Begitu memindahkan wadah bunga terakhir ke belakang rak berwarna biru. Denting lonceng yang terpasang di pintu terdengar. Kenanga buru-buru menghampiri pelanggan terakhirnya sebelum florist tutup. Seseorang yang berdiri kaku di depan pintu mengangkat sebelah tangan.
"Selamat datang di When The Flowers Talk," sapa Kenanga. "Cari bunga apa, Mas?"
Laki-laki itu memakai topi hampir menutupi mata. Sekarang tangannya bergerak di udara, membentuk huruf demi huruf dengan jari.
"Mas Dipta?" tebak Kenanga, sebab ia tidak mengerti bahasa isyarat.
Laki-laki itu mengangguk sambil mengacungkan ibu jari. Konyol sekali, padahal pada hari Jumat kemarin ia kesal setengah mati dengan laki-laki itu. Namun, malam ini bibirnya justru bisa mengulas senyum tanpa beban.
"Mas Dipta, mau bunga apa?" tanya Kenanga.
Mau Bunga Kenanga Cokroatmojo satu. Bisa? batin Cakra.
Butuh berbagai pertimbangan hanya untuk berdiri di depan Kenanga seperti sekarang. Ya, walau harus menjadi orang lain. Cakra bisa saja membuat kartu identitas palsu atau semacamnya. Akan tetapi, semua itu terlalu berisiko. Satu-satunya risiko paling terkecil adalah hadir sebagai Dipta, tunawicara yang selalu memakai hoodie hitam, topi yang hampir menutup mata, dan masker. Ia menggores catatan kecil, lantas menyodorkannya pada Kenanga.
Mau tebus hadiah doorprize, Mbak. Bunga apa aja yang harganya sesuai.
"Oke, berarti aku yang pilih, ya?" tanya Kenanga. Laki-laki itu mengangguk. Kenanga beranjak meninggalkan meja kasir tercintanya sambil berkata, "Tunggu sebentar, ya ...."

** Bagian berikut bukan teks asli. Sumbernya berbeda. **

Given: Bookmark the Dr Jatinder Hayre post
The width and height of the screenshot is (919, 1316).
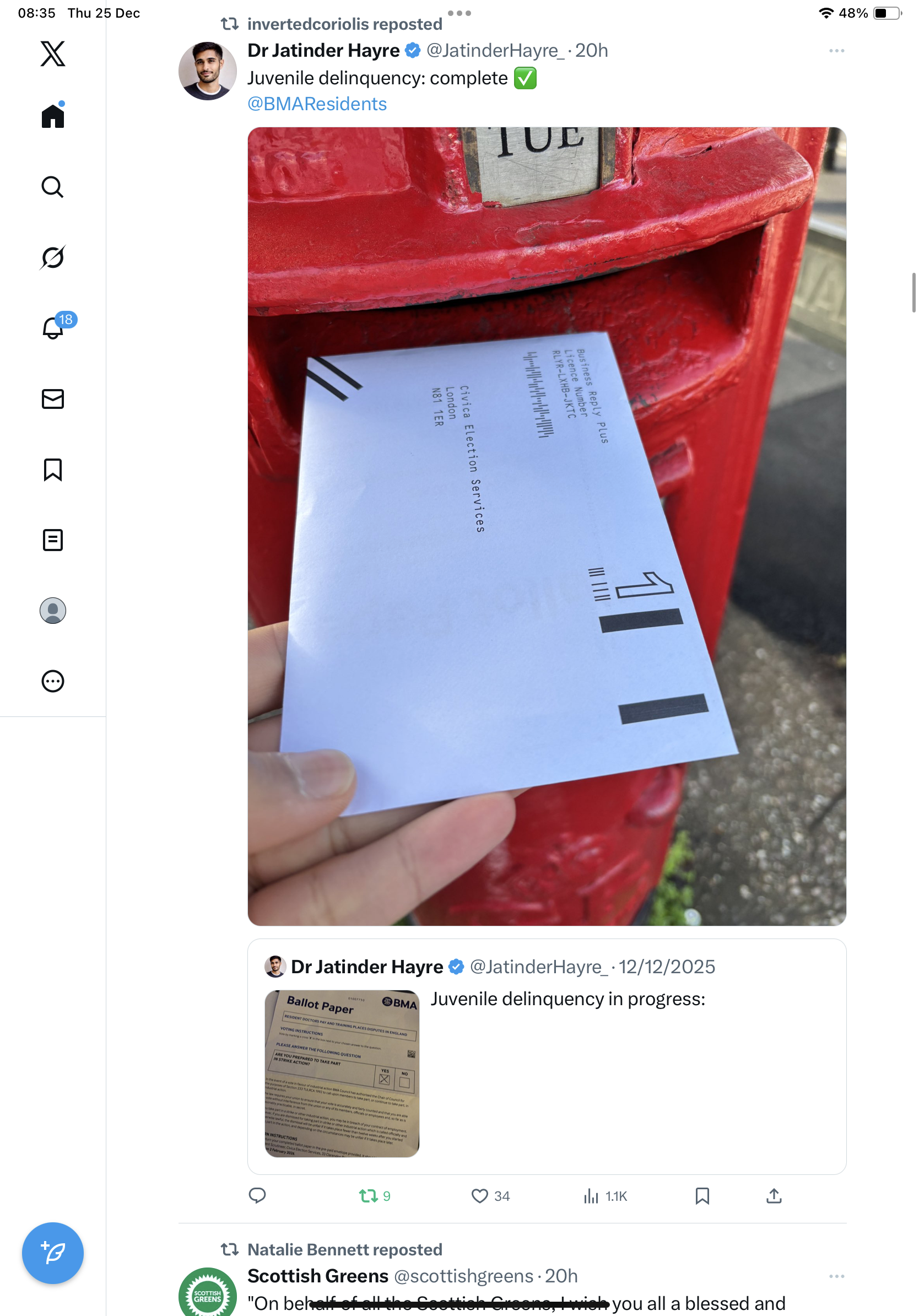Looking at the screenshot, I should point(702,1196).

Namun, baru tiga langkah haknya mendadak patah. Jikalau Dipta tidak sigap meraih tangannya mungkin ia sudah terjerembap. Kenanga dapat melihat sedikit saja mata laki-laki itu dengan jelas. Saat itu juga ia merasa jantungnya berhenti berdetak untuk alasan yang sulit dijabarkan. Lengannya dilapisi kardigan sepenuhnya, tetapi sentuhan dan mata laki-laki itu seolah-olah membawanya ke suatu tempat yang tidak asing.
Belum lama Kenanga merasakan bunga-bunga tak kasatmata beterbangan di sekitarnya. Laki-laki itu langsung melepaskannya dan memalingkan wajah, bahkan mengusap hidung yang tertutup masker. Hanya sedetik, ia seakan-akan mengenal gestur semacam itu. Namun, pada detik berikutnya, gadis itu berjongkok melepas si heels sialan. Entah kenapa belakangan ini heels Kenanga sering patah di momen-momen yang sangat tidak pas.
Maaf, ya, Mbak
Kenanga membaca tulisan itu setelah kembali berdiri. Ia menggeleng sambil meringis, "Nggak perlu minta maaf. Aku yang makasih karena kalau nggak ditolong pasti udah bonyok di lantai hehehe ...."
Bawa sepatu ganti?
"Bawa, sih, di mobil, cuma nanti aja. Aku mau ngerasain seberapa dinginnya lantai ini. Lebih dingin dari si dia nggak hahaha." Kenanga sontak menutup mulut karena merasa sudah mengatakan hal bodoh.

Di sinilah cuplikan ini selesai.